Perlu diketahui, Skala MMI (Modified Mercalli Intensity) adalah satuan untuk mengukur kekuatan gempa bumi yang terdiri dari I sampai XII MMI. Skala I berarti getaran gempa bumi tidak dirasakan, sementara makin besar sekalanya, getaran gempa bumi semakin terasa. Misalnya, XII MMI yang berarti kehancuran sama sekali, gelombang gempa bumi tampak pada permukaan tanah, pemandangan menjadi gelap, benda-benda terlempar ke udara.

Peta gempa bumi Sukabumi di perairan selatan Jawa Barat, Selasa (27/4/2021). (Dok. PVMBG)
Peta gempa bumi Sukabumi di perairan selatan Jawa Barat, Selasa (27/4/2021). (Dok. PVMBG)
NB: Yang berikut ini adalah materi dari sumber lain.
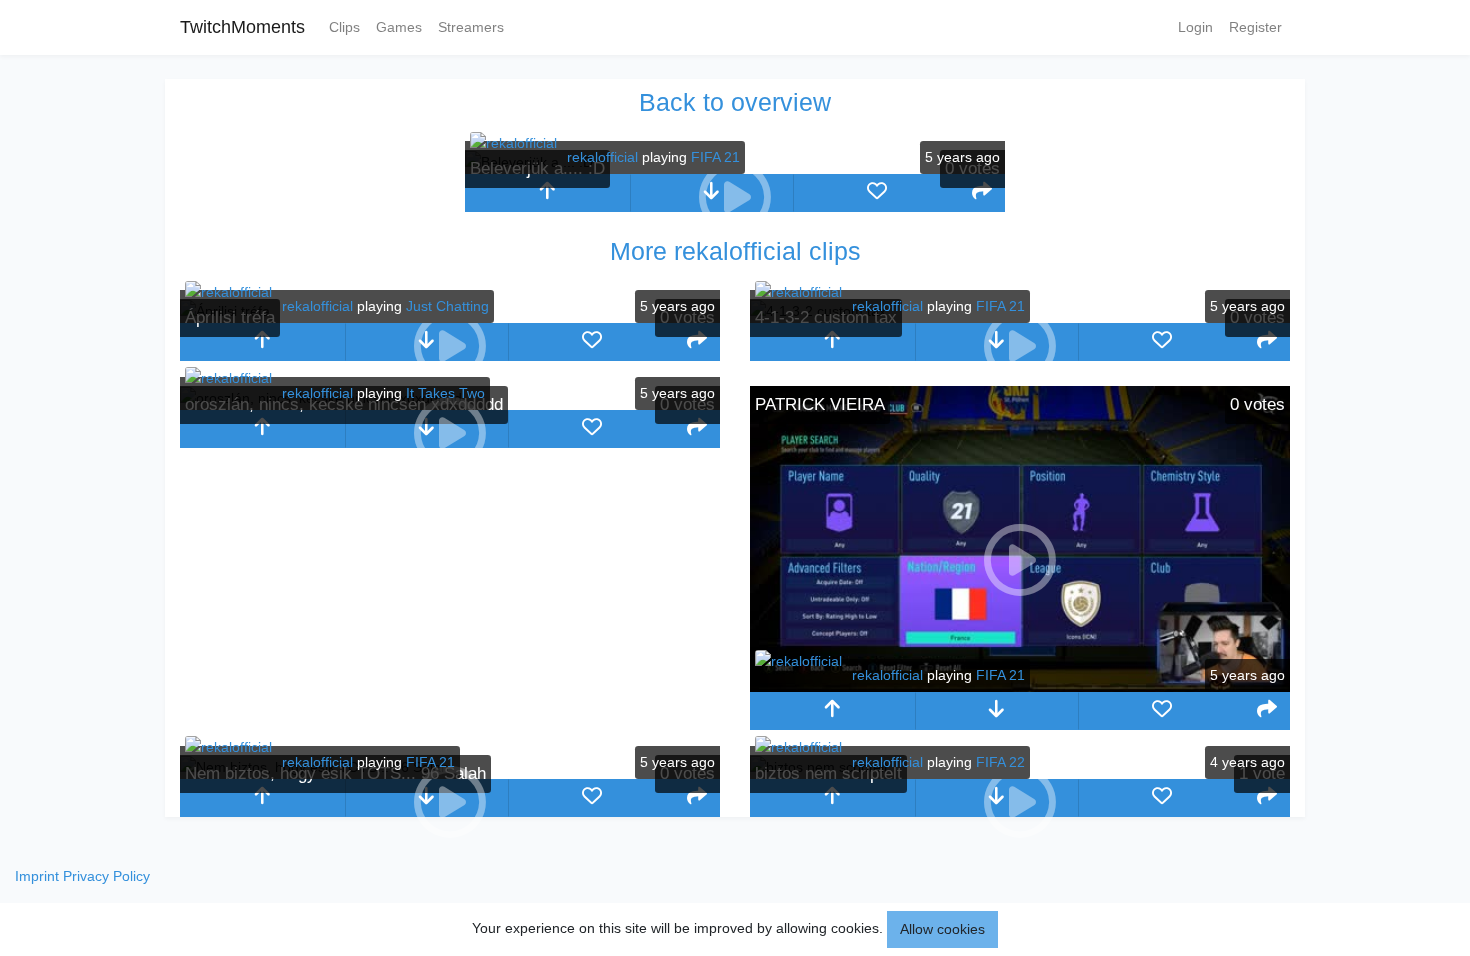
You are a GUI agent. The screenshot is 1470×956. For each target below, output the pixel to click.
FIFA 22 (1000, 762)
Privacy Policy (106, 876)
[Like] (876, 193)
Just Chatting (447, 306)
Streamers (471, 27)
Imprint (37, 876)
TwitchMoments (242, 27)
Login (1195, 27)
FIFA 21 (715, 157)
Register (1255, 27)
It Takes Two (445, 393)
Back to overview (735, 102)
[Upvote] (547, 193)
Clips (344, 27)
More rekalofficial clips (735, 251)
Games (399, 27)
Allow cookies (942, 929)
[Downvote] (997, 711)
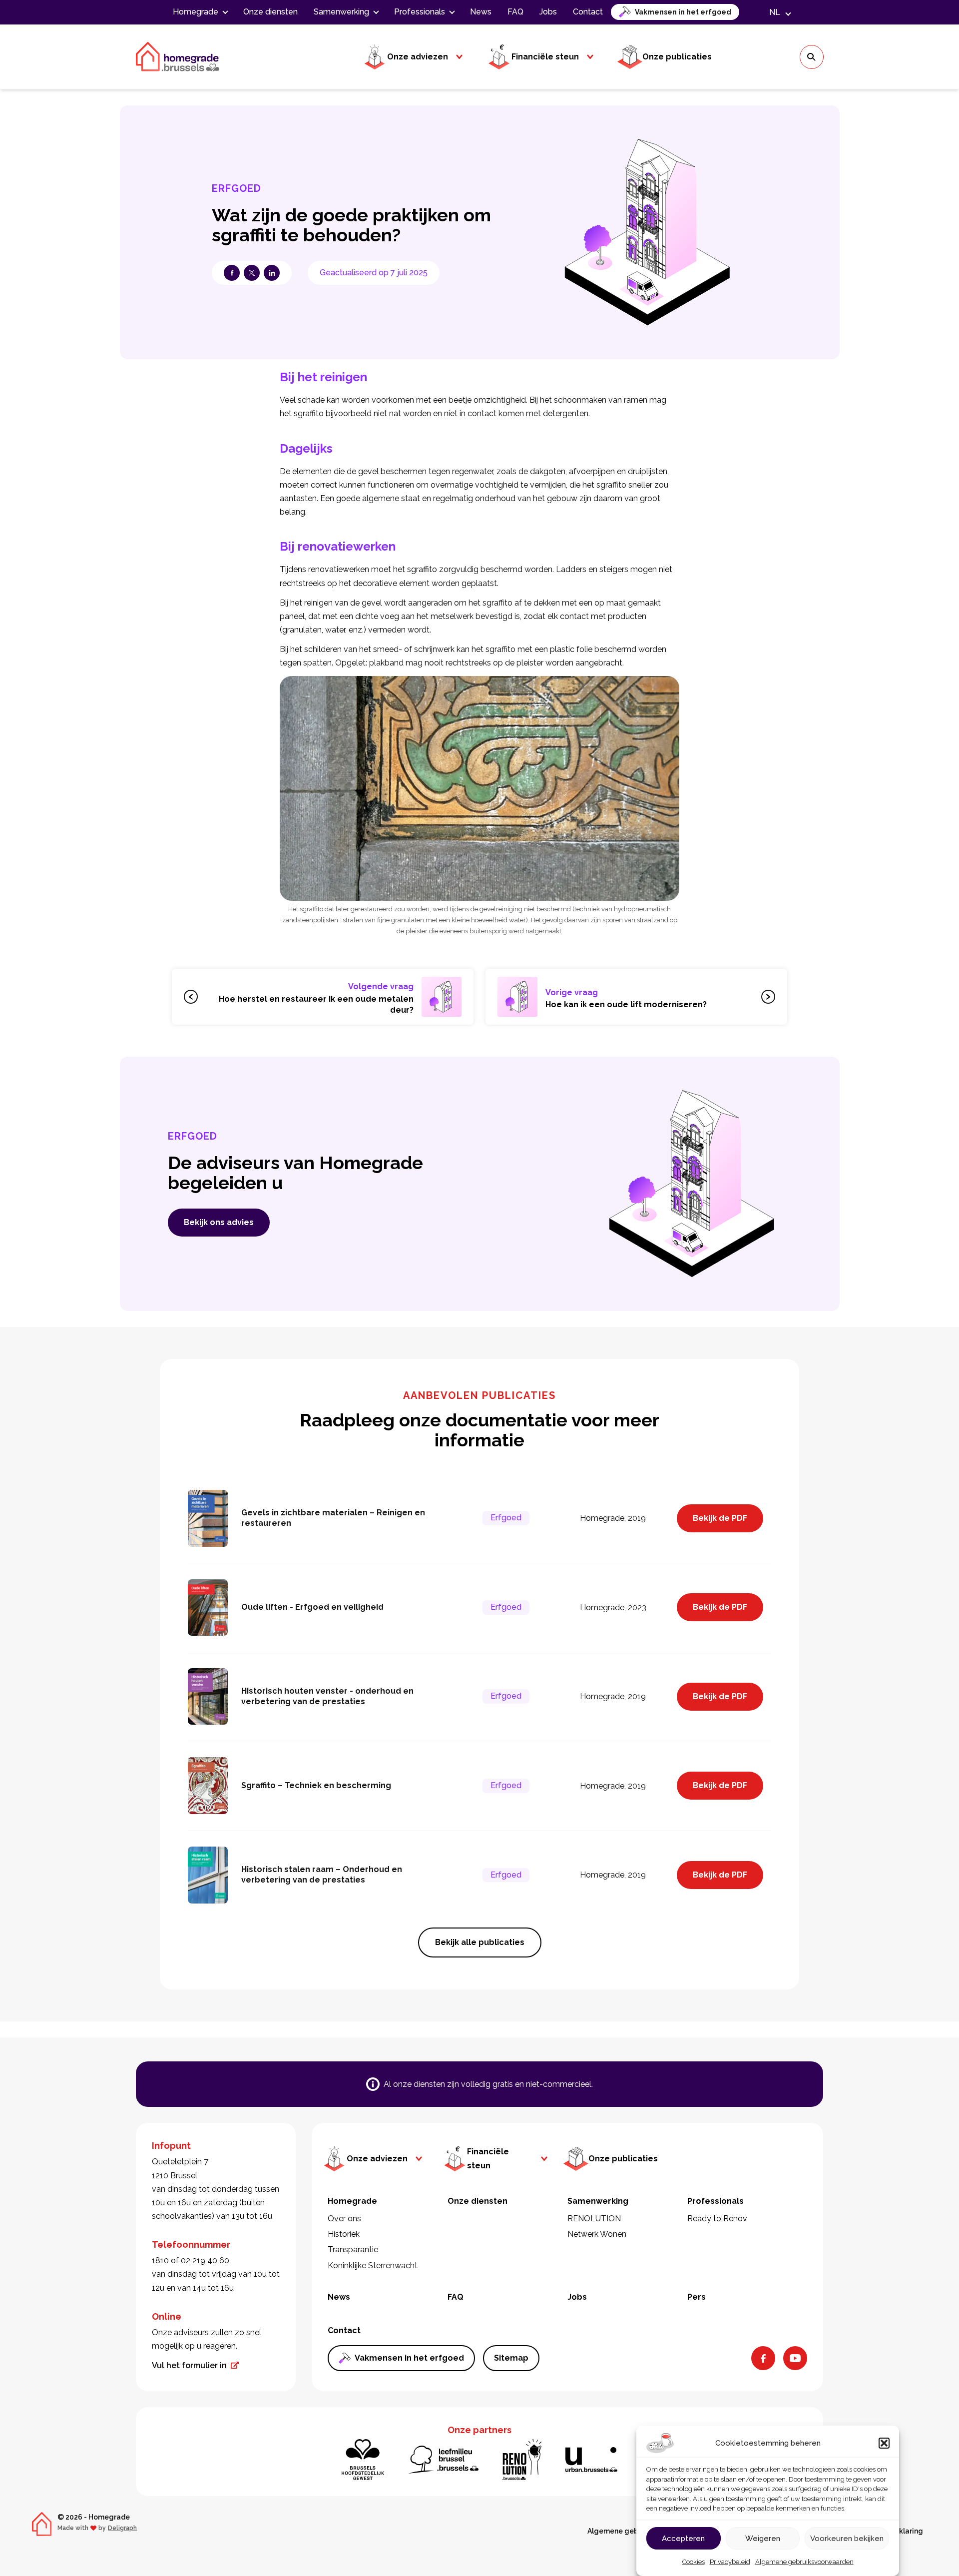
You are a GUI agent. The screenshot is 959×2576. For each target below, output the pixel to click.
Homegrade (195, 11)
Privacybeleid (730, 2562)
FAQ (515, 11)
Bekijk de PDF (720, 1518)
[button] (884, 2443)
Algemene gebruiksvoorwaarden (804, 2562)
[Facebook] (763, 2358)
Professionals (419, 11)
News (480, 11)
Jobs (548, 11)
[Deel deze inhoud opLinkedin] (272, 273)
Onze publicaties (677, 56)
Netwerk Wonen (596, 2234)
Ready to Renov (717, 2218)
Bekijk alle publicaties (479, 1942)
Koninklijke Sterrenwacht (373, 2265)
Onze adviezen (417, 56)
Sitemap (511, 2358)
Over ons (344, 2218)
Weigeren (762, 2538)
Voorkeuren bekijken (847, 2538)
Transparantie (353, 2249)
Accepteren (683, 2538)
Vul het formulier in (189, 2365)
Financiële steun (545, 56)
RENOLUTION (594, 2218)
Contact (588, 11)
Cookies (693, 2562)
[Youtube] (795, 2358)
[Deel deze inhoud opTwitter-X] (252, 273)
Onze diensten (270, 11)
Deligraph (122, 2528)
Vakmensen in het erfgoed (683, 12)
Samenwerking (341, 11)
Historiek (344, 2234)
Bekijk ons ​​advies (219, 1222)
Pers (696, 2297)
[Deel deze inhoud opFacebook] (232, 273)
Baca Juga: Bandung Kota Rawan Bencana (1): Kebakaran dan Sesar Lembang
Bandung Kota Rawan Bencana (2): Banjir dan Krisis Air Bersih
Bandung Kota Rawan Bencana (3): Kang Pisman vs Bom Waktu Sampah
Bandung Kota Rawan Bencana (4-Habis): BPBD dan Kesadaran Masyarakat Jadi Kunci

Hastag dari Alam

Sebagai daerah pertemuan berbagai lempeng bumi, Indonesia banyak mengalami gempa bumi merusak. Mulai gempa bumi dan tsunami Aceh, Nias, Padang, Yogyakarta, Lombok, Palu. Di Jawa Barat, gempa bumi merusak tercatat pernah terjadi di Pangandaran (yang diikuti tsunami), Tasikmalaya, dan Sukabumi.

Tetapi dari rangkaian gempa bumi itu, ada satu pesan penting yang harus didengar: kerusakan bangunan yang kemudian banyak menelan korban jiwa. Tidak sedikit bangunan publik yang hancur. Bahkan gempa bumi dan tsunami Palu 2018 mampu memutus jembatan. Oleh karena itu bangunan tahan gempa bagi Indonesia sangat mendesak.

“Bagi saya ini message yang dibawa gempa yang satu ke gempa yang lain. Ceritanya sama, dan kita harus memotong cerita itu. Bahwa setiap gempa membawa tagline yang sama. Kan harusnya alam memberi warning berkali-kali lewat teriakan-teriakannya, lewat hastag-hastag-nya. Harusnya kita dengarkan. Dan harapan ke depan infrastruktur kita lebih baik,” ungkap Irwan.

Menurutnya, pembangunan di Indonesia memang sudah mengarah pada infrastruktur tahan gempa. Perlunya perhatian pada bangunan tahan gempa menunjukkan bahwa gempa bumi bukan saja urusan ahli ilmu kebumian. Mitigasi bencana gempa bumi membutuhkan kolaborasi dari lintas disiplin ilmu, mulai teknik sipil (pembangunan), ilmu sosial, pemerintah, dan lain-lain.

“Ini pekerjaan rumah kita bersama, pendekatan harus multi-disiplin. Ini persoalan kita, persoalan Indonesia, dan kita harus bersama kolaborasi mencari solusi,” katanya.

Dari sisi riset potensi gempa bumi di Indonesia, kata Irwan, sejauh ini para iilmuwan dari multi-disiplin ilmu sudah berkolaborasi Menyusun Indonesia Seismic Hazard Map atau Peta Potensi Gempa di Indonesia. Peta ini berisi lokasi-lokasi gempa bumi di semua daerah di Indonesia. Peta ini menjadi rekomendasi untuk pembangunan infrastruktur tahan gempa.